Un gran suspiro recorrió a la concurrencia, como una ráfaga de viento del desierto. Akhmen-hotep se volvió hacia sus nobles y levantó su gran khopesh de bronce hacia el cielo. La luz del dios del sol se reflejó en el afilado borde curvo.
—¡Los dioses están con nosotros! —exclamó, y su potente voz se extendió por encima de los murmullos de la multitud—. ¡Ha llegado el momento de limpiar la mácula de maldad de la Tierra Bendita! ¡Hoy, el reino de Nagash el Usurpador llegará a su fin!
Los nobles congregados respondieron con una gran ovación, alzando sus cimitarras y gritando los nombres de Ptra y Geheb. Sonaron las trompetas, y los Ushabtis echaron hacia atrás sus cabezas doradas y rugieron, mostrando sus colmillos leoninos hacia el cielo sin nubes. Al norte del oasis, las apretadas filas del gran ejército hicieron suyo el grito, a la vez que golpeaban las armas contra las caras de sus escudos bordeados de bronce y lanzaban desafíos en dirección al campamento enemigo, a más de una milla de distancia.
Akhmen-hotep regresó a sus tiendas a grandes zancadas mientras pedía su carro. Los nobles reunidos siguieron su ejemplo, ansiosos por unirse a sus guerreros y cosechar la gloria que los aguardaba. Nadie le prestó más atención a Memnet, salvo sus temerosos y agotados sacerdotes. El gran hierofante mantenía la mirada clavada en las llamas; sus labios se movían en silencio mientras trataba de desentrañar los augurios que guardaban en su interior.
A una milla de distancia, a lo largo del cerro rocoso que se extendía a ambos lados del antiguo camino comercial que llevaba a la lejana Ka-Sabar, los guerreros de Khemri yacían como un ejército de cadáveres sobre el suelo polvoriento.

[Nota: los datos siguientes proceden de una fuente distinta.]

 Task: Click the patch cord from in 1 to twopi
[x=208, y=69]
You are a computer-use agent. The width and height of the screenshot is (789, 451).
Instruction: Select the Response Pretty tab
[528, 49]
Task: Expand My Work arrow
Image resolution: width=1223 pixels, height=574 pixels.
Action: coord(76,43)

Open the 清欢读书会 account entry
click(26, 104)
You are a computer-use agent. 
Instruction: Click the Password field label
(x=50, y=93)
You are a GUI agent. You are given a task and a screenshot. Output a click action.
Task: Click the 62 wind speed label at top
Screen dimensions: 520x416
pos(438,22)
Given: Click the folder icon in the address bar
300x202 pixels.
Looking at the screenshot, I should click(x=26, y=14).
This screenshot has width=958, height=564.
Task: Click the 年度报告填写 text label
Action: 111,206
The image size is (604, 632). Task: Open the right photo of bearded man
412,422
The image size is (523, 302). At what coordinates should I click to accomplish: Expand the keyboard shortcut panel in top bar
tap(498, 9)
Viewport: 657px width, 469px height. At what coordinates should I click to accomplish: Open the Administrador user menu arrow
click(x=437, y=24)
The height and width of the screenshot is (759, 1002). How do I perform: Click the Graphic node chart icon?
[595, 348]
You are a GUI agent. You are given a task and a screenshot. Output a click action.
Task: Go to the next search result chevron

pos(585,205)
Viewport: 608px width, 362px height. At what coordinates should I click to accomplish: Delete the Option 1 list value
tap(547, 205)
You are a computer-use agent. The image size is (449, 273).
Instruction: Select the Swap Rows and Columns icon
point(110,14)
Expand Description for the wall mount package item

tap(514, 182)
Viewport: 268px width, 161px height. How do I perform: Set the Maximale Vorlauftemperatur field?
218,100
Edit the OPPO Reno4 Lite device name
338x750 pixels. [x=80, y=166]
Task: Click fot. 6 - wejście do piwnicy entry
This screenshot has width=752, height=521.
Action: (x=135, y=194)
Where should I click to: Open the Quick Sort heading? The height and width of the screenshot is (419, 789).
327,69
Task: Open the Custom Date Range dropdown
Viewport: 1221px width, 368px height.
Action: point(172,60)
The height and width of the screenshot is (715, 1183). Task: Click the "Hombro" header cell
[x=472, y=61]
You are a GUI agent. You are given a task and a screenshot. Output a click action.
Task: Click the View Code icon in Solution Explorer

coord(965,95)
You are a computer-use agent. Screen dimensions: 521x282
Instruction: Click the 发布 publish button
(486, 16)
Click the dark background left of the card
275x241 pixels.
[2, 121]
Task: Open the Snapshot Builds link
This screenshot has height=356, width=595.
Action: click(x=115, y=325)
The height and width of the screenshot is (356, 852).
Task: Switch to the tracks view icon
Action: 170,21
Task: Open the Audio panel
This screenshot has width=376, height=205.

Habían marchado noche y día, quemándose bajo el sol y congelándose en la oscuridad, impulsados por el látigo de sus generales y la implacable voluntad de su rey. Leguas y leguas pasaban bajo sus pies calzados con sandalias, con escasas pausas para descansar o comer. Años de hambruna y privaciones habían reducido sus cuerpos a poco más que tendones y hueso. El ejército se movía con rapidez, serpenteando camino abajo como una víbora del desierto mientras se abalanzaba sobre su enemigo. Viajaban con lo mínimo, sin tener que cargar con el peso de una caravana de provisiones o exageradas comitivas de sacerdotes. Cuando el ejército se detenía, los guerreros se desplomaban en la tierra y dormían. Al llegar el momento de ponerse en camino de nuevo, se levantaban en silencio y avanzaban arrastrando los pies. Comían y bebían en marcha, ingiriendo puñaditos de grano crudo acompañados de sorbos de agua de las petacas de cuero que llevaban a la cadera.
A aquellos que morían durante la marcha los dejaban al lado del camino. No se pronunciaban ritos por ellos, ni se ofrecían ofrendas para propiciar el favor de Djaf, el dios de la muerte. Tales cosas les estaban prohibidas desde hacía mucho a los ciudadanos de la Ciudad Viviente.
Los cadáveres se marchitaban bajo el despiadado calor del sol. Ni siquiera los buitres los tocaban.
Mientras la luz del alba se iba extendiendo por la tierra pedregosa y los guerreros de la hueste de Bronce gritaban los nombres de sus dioses hacia el cielo, los guerreros de Khemri fueron despertándose de su exhausto sueño. Levantaron las cabezas y parpadearon, abatidos, al oír el estruendo, volviendo sus rostros manchados de polvo hacia el oasis y el resplandeciente ejército que los aguardaba.
Un sonido seco y susurrante, parecido a un coro de langostas pululando, surgió de las sombras de los oscuros pabellones que se habían levantado tras las silenciosas filas del ejército. Moviéndose despacio, como si estuviera dentro de un sueño, el ejército de Nagash se puso en pie una vez más.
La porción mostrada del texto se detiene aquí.